Hightower gets high satisfaction marks from patients who say he makes them feel very comfortable while also being professional, positive and encouraging. "Almost a year since this journey in my life began with ovarian cancer," one patient wrote to him recently. "So thankful to have you as a surgeon and also trust my health will stay. May God richly bless you in your work as you do for others."
"Comments like that make it all worthwhile," Hightower said.

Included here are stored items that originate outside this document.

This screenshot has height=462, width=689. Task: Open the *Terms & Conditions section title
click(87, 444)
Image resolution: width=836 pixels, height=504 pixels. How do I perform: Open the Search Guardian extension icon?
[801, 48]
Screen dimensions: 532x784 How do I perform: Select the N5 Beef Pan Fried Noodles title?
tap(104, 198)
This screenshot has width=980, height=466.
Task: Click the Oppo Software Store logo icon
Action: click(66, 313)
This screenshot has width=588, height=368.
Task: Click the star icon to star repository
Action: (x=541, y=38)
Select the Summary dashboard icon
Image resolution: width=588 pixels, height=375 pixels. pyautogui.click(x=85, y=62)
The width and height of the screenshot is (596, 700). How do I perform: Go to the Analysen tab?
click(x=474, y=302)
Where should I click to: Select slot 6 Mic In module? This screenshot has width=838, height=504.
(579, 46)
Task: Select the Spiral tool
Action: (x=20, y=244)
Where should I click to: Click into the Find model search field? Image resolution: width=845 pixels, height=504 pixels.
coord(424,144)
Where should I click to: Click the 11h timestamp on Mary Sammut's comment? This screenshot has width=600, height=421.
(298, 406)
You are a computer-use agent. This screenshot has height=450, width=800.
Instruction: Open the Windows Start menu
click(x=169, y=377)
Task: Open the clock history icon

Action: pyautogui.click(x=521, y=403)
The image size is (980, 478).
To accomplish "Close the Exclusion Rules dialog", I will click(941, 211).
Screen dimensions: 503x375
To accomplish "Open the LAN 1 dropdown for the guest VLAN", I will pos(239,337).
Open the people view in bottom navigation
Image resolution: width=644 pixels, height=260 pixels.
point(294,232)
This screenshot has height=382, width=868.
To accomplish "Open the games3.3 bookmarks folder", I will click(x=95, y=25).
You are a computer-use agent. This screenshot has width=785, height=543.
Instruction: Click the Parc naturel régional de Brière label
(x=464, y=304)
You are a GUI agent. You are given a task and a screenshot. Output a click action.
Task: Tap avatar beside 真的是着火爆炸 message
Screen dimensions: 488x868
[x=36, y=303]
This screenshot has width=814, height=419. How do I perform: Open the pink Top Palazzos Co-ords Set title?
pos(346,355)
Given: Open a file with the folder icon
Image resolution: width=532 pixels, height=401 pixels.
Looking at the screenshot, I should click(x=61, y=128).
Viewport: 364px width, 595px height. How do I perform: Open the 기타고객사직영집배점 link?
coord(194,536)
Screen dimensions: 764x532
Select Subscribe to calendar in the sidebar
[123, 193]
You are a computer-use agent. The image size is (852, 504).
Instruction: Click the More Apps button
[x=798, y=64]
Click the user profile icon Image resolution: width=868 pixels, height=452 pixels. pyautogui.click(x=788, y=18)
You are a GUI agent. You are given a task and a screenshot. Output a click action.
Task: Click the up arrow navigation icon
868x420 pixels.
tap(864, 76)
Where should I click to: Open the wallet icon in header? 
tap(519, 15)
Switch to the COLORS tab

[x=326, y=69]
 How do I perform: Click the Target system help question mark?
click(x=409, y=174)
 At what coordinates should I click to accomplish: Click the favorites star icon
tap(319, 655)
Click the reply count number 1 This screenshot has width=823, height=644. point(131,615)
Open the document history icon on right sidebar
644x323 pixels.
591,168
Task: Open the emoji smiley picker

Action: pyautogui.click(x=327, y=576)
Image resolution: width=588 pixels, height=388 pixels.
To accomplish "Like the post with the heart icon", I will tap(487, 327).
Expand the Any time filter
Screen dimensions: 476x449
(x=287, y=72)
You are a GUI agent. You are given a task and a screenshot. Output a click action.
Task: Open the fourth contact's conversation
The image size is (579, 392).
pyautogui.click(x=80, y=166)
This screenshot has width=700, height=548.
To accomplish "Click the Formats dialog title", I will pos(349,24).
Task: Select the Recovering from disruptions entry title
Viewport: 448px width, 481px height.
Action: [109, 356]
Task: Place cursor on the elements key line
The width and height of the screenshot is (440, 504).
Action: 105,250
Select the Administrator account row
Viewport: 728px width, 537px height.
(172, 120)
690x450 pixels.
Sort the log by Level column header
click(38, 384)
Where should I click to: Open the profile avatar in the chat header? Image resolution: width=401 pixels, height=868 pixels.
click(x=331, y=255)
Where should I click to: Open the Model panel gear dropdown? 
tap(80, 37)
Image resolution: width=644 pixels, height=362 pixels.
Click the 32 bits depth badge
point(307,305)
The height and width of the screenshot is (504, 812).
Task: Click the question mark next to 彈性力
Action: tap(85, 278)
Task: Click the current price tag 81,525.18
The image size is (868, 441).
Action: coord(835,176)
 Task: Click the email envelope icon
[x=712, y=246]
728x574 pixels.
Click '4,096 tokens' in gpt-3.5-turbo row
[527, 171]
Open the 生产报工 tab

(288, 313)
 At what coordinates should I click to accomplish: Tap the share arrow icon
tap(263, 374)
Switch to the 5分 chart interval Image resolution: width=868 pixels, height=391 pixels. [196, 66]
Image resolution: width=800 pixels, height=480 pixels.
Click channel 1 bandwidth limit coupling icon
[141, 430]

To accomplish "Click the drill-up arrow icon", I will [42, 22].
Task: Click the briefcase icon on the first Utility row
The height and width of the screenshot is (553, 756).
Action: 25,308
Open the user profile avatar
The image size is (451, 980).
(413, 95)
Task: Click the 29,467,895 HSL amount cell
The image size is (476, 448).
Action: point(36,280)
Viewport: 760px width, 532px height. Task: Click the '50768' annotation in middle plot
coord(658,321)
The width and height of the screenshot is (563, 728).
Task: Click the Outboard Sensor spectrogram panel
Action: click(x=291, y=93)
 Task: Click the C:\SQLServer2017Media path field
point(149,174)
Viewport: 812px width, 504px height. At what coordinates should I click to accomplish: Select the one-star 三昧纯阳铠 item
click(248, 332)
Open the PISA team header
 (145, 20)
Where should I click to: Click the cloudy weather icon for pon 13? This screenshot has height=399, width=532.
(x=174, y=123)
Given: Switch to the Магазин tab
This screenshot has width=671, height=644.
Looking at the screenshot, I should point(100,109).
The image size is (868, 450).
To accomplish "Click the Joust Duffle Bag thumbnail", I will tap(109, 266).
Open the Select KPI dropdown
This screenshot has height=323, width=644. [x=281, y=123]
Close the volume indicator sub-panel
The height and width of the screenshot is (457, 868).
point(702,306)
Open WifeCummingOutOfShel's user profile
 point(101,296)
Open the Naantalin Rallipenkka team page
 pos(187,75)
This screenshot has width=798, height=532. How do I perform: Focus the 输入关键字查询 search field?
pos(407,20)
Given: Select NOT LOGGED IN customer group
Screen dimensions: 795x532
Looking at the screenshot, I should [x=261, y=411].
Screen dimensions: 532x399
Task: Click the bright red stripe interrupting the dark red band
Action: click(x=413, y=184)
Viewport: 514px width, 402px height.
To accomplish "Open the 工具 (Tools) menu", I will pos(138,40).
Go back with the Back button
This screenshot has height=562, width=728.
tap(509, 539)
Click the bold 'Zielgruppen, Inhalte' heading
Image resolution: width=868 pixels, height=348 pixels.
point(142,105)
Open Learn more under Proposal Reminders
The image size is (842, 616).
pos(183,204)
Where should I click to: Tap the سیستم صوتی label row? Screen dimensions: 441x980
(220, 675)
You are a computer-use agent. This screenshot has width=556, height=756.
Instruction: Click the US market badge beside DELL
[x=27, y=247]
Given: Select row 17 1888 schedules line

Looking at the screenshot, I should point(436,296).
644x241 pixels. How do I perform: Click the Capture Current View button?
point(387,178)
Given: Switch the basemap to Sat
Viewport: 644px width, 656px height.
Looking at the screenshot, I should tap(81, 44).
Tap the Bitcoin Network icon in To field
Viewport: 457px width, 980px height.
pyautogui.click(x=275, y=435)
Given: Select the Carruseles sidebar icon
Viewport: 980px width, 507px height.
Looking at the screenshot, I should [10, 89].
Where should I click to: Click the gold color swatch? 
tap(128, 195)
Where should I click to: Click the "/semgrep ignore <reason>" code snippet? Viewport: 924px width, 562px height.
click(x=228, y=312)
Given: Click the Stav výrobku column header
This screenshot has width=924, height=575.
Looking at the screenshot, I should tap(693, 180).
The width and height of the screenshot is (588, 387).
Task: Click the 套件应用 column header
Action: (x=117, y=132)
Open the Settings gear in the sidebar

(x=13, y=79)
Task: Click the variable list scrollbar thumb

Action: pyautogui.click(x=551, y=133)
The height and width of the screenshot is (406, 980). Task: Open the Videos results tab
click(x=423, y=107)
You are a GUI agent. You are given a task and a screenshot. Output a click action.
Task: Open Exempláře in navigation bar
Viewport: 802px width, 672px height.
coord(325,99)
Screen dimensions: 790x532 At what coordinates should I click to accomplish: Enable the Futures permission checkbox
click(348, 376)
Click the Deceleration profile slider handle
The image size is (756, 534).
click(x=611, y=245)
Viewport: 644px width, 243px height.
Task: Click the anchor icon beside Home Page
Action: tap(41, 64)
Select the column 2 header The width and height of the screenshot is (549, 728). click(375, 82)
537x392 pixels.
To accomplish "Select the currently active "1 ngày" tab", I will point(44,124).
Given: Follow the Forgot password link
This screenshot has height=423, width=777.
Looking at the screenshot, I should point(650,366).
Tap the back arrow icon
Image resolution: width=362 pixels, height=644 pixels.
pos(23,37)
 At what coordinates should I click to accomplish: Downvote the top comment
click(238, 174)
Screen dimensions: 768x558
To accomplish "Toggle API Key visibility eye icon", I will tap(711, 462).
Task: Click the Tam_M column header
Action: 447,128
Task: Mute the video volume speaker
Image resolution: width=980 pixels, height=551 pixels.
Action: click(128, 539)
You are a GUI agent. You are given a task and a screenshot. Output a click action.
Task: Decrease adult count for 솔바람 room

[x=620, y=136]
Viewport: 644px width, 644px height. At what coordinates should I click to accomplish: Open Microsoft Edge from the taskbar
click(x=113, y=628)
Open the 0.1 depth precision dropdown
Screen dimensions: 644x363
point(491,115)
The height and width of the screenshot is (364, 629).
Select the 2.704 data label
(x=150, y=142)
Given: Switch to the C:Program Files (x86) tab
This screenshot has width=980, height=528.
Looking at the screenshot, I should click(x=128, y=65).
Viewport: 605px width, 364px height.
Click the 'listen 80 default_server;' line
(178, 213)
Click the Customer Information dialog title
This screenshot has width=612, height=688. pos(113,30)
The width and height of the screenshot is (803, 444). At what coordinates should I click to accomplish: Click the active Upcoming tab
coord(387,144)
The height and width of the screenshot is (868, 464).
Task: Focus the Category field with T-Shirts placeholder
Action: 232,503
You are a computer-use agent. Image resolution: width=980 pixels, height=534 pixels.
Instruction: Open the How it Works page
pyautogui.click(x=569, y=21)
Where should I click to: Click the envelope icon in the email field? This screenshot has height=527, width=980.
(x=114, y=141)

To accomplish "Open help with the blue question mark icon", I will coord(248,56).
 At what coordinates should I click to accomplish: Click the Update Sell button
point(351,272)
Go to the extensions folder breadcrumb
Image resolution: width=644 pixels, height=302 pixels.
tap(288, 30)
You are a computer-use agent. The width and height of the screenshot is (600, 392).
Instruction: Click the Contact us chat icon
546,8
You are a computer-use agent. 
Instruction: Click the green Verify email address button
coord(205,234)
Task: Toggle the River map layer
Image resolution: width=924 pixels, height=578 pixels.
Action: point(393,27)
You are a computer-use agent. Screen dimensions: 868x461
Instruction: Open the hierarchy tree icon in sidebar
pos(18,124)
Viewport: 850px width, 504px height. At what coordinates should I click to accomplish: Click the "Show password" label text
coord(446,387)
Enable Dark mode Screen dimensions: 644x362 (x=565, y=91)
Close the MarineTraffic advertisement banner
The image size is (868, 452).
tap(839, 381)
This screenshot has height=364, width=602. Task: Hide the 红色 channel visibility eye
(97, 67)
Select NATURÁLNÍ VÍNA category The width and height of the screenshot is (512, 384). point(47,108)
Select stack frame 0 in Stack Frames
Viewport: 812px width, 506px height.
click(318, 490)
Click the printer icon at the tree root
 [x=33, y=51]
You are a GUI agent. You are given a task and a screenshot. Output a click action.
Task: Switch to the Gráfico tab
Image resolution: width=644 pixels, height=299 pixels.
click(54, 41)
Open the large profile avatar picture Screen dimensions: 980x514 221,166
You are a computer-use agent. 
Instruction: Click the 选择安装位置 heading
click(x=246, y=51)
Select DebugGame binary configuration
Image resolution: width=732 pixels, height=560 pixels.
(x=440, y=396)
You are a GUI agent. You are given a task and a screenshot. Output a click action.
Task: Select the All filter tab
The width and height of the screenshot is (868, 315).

Since February 2012, Washington Regional has had a da Vinci® Surgical System and currently has the newest version, the Xi. Hightower said using robotic surgery allows doctors to perform many types of procedures that in the past had been difficult or impossible to perform.
"We see many advantages for our patients using robotic surgery, including shorter hospital stays, reduced blood loss, reduced pain and faster recovery times - all with the use of small incisions compared to traditional open surgery," Hightower said. "Mainly I use it for cervical cancer and endometrial cancers. I also use it for the patient who may have certain physical conditions, such as obesity, where smaller incisions are beneficial and alleviate additional complications."
Hightower has had national influence with research he published in Cancer in 1994, titled "National Survey of Ovarian Carcinoma IV: Patterns of Care and Related Survival for Older Patients," that showed older women benefited as much as younger women from surgery and chemotherapy for ovarian cancer.
"The conclusion from this study was that it appeared conservative treatment contributed to the decreased survival of older ovarian cancer patients," Hightower said. "Some physicians tend to think older individuals would be unable to tolerate chemotherapy or surgery and do not offer that type of treatment to the patient. However, they can usually tolerate it just as well as younger women. I've treated individuals up to 100 years old without problems. Of the 12,316 patients evaluated in the study, 1,115 were 80 years of age or older. There was no increase in anesthesia problems or other complications in the different age groups."
Hightower received his medical degree from the University of Arkansas for Medical Sciences and did his residency at the Naval Medical Center in Portsmouth, Va. He completed his fellowship at the University of Miami/Jackson Memorial Hospital, Miami, Fla. Hightower's professional recognitions include an award for Outstanding Achievement in Cancer Research by Upjohn, named one of "The Best Doctors in America," and one of "America's Top Oncologists."
Hightower has been married to his wife Amy for 38 years and they have three children, Nathan, 36, Ashley, 33, and Kelli, 28, and three grandchildren. In his leisure time, Hightower enjoys fly fishing on the White River and local ponds in the area and likes to work in his yard. The Hightowers have raised German Shepherds since 1993. "They are like part of the family," Hightower said.